Using the records below, repeat exactly the lines from the one holding "Screen dimensions: 700x625" through the one holding "Reload the page with the refresh icon", both ends included, and no others.

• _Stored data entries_
*** Block opens ***
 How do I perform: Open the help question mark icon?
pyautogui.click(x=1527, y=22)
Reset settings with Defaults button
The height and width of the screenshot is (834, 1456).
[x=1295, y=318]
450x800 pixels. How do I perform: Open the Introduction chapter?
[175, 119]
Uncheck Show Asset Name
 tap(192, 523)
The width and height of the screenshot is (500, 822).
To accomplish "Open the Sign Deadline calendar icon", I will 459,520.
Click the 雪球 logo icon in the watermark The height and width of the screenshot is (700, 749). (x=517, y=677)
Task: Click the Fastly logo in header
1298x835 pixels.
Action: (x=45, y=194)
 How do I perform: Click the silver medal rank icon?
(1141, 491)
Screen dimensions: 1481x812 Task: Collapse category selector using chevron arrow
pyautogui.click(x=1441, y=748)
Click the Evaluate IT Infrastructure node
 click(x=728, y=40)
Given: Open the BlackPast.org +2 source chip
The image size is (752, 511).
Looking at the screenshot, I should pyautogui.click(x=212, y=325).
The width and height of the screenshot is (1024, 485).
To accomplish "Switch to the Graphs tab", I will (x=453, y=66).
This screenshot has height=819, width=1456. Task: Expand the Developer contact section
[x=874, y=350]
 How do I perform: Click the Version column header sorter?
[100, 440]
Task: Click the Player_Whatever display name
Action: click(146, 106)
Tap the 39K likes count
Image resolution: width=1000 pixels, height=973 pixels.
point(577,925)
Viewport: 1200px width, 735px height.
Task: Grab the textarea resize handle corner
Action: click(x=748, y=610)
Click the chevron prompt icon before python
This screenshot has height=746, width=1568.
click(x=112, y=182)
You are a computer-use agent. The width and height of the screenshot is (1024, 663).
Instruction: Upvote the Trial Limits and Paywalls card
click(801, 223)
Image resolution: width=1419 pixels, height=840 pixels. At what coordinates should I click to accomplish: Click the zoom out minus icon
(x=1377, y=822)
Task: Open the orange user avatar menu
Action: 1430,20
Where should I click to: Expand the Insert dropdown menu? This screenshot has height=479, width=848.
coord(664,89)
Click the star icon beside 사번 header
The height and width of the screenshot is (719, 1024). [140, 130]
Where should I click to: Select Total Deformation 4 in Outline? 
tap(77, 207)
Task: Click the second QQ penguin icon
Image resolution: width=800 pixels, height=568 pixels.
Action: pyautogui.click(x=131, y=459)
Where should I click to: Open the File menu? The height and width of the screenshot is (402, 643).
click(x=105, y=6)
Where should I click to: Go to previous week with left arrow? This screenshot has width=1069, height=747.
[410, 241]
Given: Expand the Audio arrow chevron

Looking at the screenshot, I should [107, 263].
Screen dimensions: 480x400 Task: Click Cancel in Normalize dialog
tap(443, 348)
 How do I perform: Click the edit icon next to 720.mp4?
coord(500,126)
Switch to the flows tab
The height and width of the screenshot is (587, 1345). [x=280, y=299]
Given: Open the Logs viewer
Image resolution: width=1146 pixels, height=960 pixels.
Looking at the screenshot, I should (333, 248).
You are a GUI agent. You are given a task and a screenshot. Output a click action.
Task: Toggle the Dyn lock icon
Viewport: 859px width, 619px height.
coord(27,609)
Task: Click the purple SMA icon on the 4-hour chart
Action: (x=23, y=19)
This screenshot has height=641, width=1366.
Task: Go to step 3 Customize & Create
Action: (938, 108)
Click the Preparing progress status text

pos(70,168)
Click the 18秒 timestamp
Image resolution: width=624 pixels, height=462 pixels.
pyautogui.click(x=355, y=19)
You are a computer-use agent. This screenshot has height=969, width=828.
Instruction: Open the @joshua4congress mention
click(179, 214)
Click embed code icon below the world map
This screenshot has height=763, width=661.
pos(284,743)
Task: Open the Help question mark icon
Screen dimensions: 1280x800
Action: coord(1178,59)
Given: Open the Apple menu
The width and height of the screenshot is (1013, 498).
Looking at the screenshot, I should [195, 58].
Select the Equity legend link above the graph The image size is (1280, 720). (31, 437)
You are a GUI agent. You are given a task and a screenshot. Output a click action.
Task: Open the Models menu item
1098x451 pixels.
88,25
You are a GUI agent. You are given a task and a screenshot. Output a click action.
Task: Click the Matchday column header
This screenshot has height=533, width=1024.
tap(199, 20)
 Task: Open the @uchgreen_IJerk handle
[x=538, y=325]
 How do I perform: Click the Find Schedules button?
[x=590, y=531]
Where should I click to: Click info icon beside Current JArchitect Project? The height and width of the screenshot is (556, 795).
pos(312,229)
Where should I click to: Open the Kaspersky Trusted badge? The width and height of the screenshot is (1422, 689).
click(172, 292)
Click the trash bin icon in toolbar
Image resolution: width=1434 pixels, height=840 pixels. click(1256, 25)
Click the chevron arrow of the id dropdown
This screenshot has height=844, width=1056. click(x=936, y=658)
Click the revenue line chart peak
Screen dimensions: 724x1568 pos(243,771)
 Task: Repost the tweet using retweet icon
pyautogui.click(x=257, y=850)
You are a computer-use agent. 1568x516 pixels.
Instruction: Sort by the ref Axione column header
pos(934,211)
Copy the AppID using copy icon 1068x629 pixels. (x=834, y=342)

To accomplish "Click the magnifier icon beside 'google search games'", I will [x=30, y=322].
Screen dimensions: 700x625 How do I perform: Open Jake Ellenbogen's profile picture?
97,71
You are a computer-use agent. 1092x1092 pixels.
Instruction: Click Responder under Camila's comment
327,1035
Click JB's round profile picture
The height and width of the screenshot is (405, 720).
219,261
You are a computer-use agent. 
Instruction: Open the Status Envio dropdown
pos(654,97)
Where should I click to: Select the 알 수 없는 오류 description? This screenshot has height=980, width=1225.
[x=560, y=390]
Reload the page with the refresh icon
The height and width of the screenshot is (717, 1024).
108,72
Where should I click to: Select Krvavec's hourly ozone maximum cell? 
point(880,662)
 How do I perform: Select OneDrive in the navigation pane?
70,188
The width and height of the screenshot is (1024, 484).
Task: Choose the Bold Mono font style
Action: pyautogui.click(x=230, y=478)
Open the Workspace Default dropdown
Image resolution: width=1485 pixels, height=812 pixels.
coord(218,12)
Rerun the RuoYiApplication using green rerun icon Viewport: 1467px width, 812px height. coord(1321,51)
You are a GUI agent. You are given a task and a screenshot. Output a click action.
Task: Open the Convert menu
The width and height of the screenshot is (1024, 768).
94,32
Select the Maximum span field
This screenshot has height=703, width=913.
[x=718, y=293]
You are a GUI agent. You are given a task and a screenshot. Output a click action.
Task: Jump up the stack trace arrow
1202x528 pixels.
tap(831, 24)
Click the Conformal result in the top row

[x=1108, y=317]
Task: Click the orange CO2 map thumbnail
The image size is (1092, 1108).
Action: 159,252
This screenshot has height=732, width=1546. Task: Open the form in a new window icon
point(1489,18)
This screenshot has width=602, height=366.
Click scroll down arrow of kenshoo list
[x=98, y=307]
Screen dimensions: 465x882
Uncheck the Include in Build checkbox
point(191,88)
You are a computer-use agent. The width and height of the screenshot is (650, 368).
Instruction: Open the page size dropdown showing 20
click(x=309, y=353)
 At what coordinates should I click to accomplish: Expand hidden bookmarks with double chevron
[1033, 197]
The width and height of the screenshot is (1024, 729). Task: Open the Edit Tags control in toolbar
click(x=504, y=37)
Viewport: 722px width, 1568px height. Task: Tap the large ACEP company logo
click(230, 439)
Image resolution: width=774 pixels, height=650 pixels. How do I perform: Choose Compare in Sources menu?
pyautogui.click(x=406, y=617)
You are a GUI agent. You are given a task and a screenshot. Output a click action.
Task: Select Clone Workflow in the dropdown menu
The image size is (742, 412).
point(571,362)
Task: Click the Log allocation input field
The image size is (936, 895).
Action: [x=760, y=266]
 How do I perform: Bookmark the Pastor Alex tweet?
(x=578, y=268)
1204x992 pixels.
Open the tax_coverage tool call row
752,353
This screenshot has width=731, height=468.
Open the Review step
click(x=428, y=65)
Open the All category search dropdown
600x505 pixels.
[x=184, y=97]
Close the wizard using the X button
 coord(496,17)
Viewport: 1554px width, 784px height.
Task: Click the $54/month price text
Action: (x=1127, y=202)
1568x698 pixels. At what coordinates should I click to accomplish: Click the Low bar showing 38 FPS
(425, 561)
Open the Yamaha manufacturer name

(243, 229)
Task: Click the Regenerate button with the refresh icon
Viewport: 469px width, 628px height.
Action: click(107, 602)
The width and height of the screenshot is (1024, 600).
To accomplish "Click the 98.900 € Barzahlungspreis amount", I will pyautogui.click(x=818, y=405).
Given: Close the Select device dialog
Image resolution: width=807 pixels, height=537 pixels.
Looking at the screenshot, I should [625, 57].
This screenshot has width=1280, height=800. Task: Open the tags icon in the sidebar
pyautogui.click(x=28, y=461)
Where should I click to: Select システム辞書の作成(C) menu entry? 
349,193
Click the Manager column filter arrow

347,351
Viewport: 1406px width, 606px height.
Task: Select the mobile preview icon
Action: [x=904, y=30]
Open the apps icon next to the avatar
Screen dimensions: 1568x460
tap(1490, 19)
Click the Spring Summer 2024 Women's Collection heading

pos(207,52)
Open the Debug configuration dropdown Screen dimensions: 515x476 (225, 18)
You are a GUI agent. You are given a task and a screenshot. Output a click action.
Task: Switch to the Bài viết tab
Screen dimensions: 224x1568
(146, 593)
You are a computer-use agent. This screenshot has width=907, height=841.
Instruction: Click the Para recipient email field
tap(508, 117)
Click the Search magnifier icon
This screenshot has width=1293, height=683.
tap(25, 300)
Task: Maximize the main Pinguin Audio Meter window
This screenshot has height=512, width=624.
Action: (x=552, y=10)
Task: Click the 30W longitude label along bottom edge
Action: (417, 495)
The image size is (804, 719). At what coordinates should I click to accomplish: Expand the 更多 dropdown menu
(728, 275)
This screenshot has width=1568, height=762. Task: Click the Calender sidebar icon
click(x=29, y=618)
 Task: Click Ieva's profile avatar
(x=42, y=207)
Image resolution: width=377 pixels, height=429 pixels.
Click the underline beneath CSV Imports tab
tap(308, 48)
*** Block closes ***
• _Answer to this problem_
Screen dimensions: 700x625 How do I perform: Open Jake Ellenbogen's profile picture?
97,71
You are a computer-use agent. 1092x1092 pixels.
Instruction: Click Responder under Camila's comment
327,1035
Click JB's round profile picture
The height and width of the screenshot is (405, 720).
219,261
You are a computer-use agent. 
Instruction: Open the Status Envio dropdown
pos(654,97)
Where should I click to: Select the 알 수 없는 오류 description? This screenshot has height=980, width=1225.
[x=560, y=390]
Reload the page with the refresh icon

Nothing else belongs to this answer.